The schema must stay stable when a package moves between local directories, object stores, and OCI registries.

A single href string is convenient for display, but it mixes several things together: store type, bucket or container, object key, endpoint, and sometimes credentials or signed query parameters. That makes validation and relocation harder.

Decision

Use flat, structured asset-lock rows. Each row has:

  • identity fields;
  • location fields;
  • nullable object facts.

Nullable means a column can be empty when an operation cannot know that fact. The physical schema stays the same across operations, but each operation only fills the facts it can observe.

Required identity fields:

item_id
asset_key

Location fields:

store_type
store_container
store_endpoint_url
key

store_type uses obstore storage type names: file, s3, gs, az, http, or https. These names describe the kind of storage. They are not rclone remote names or config section names.

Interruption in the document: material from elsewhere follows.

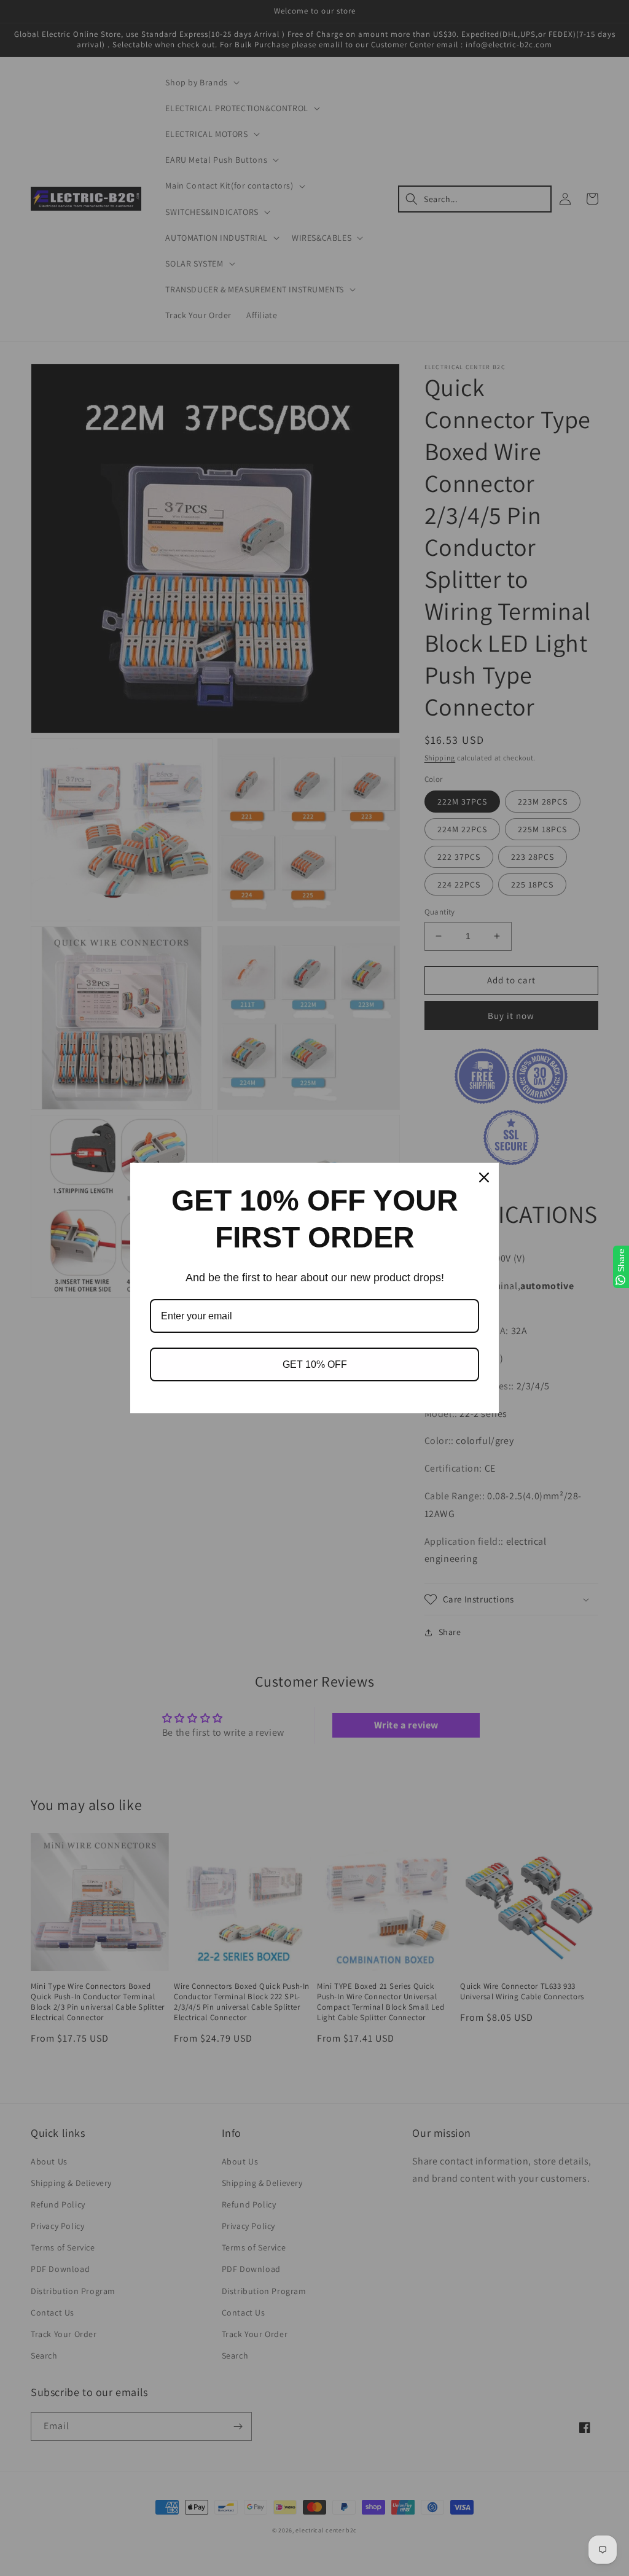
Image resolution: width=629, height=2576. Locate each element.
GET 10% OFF (315, 1364)
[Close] (484, 1177)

store_endpoint_url may record the service endpoint needed to make S3-compatible bucket/key locations unambiguous. Credentials and runtime auth configuration stay outside assets.lock.parquet.

Current object facts that can be carried between stores:

size_bytes
etag
last_modified

asset-lock derive --no-probe-metadata normally fills only size_bytes, and only when STAC file:size is present. Default metadata probing and relocation operations can fill object facts such as ETag and last modified time when the storage service reports them.

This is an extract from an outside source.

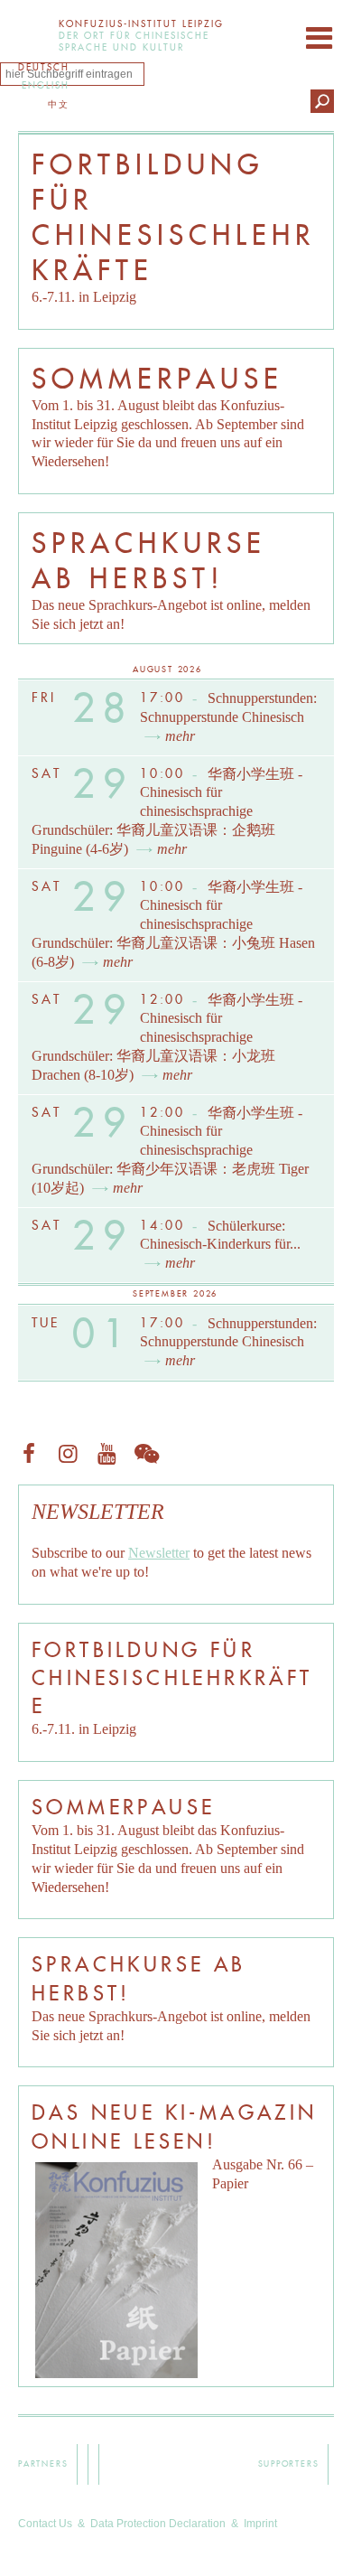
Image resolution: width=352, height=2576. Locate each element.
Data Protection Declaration (158, 2523)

Do not store a main href column. Rebuild hrefs from store_type, store_container, store_endpoint_url, and key when projecting back to STAC or when calling current object-store APIs.

This ADR defines the active row structure only. Draft checksum rules for file_checksum are covered separately in ADR-004.

Alternatives Considered

  • Keep only href: Simple to display, but hard to check and move because storage type, container, key, endpoint, and possible query secrets are mixed together.
  • Use rclone remote names: Familiar to some users, but it would tie a package to local runtime configuration. A package should describe the object location without depending on a user's rclone config.
  • Store validation results in the row: Easy to read later, but validation results are observations at one time. The lock should store facts about the expected object, not the result of a past command.

Consequences

The lock format is easier to validate and relocate because the storage fields are explicit. It also avoids tying the package to rclone-style config or remote names.

Existing STAC hrefs are still accepted at package boundaries and normalized into the structured fields.

Commands that need a display href or STAC href must rebuild it from the structured fields.